Asset Entities Invests $1.5 Billion in Bitcoin Treasury

Asset Entities Inc, a media company, has received shareholder approval for a reverse merger with Strive Enterprises to pave the way for a $1.5 billion capital raise to build a massive Bitcoin treasury.

9/10/20252 min read

From Social Media to Bitcoin Vanguard

Founded in 2021, Asset Entities has built a strong foothold in social media marketing, Discord community management, and TikTok campaigns for brands in the entertainment and e-commerce sectors. With pre-merger revenue of less than $1 million and a market cap of less than $20 million, the Dallas-based company struggled to comply with Nasdaq regulations until early 2025.

The leadership includes CEO Matt Cole (a fixed income veteran), CFO Ben Pham, and CMO Arshia Sarkhani (former CEO of ASST), along with a board of Bitcoin advocates like Jeff Walton. The $1.5 billion raised — split between PIPE capital and warrants — will primarily fund Bitcoin purchases, with potential opportunities like buying discounted Mt. Gox call options (75,000 BTC).

Strive's strategy combines "beta" tactics (buying BTC with equity, similar to MicroStrategy) with "alpha" innovations: tax-free stock swaps for Bitcoin, buying biotech companies at a discount, and fixed-income derivatives to hedge risk. The $1 billion post-merger listing ensures flexibility for subsequent fundraising, positioning Strive as a "pseudo-ETF" for institutions investing in Bitcoin.

Hype meets volatility

ASST shares, up 1,156% year-to-date, reflect the speculative sentiment but are also volatile, with intraday swings as high as $12 following the announcement.
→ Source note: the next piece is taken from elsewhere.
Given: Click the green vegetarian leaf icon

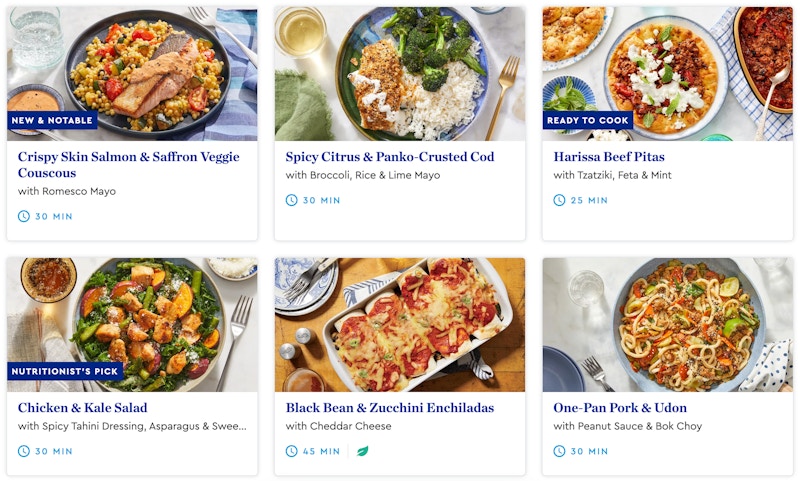Looking at the screenshot, I should tap(363, 451).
Trading volume spiked on September 9, fueled by interest from retail and institutional investors. The timing of the deal capitalizes on Bitcoin’s 120% rally by 2025, fueled by ETF inflows, the April 2024 halving, and expectations of Fed rate cuts.

Investors see Strive as a high-flying stock, bolstered by Ramaswamy’s track record and crypto-friendly U.S. policies. Australia’s $2.8 trillion pension market is eyeing Bitcoin funds, and BlackRock’s $2.38 billion tokenized BUIDL fund signals broader treasury growth. Strive’s debt-free structure and alpha strategy aim to boost BTC yield per share, a key metric for treasury firms.

Evaluation and Conclusion

Strive’s $1.5 billion investment makes it a top 10 Bitcoin holding company, with the potential for further growth if BTC hits $120,000 by year-end, as some analysts predict. The company’s debt-free model and alpha focus offer a unique perspective, but success depends on disciplined execution and favorable market trends.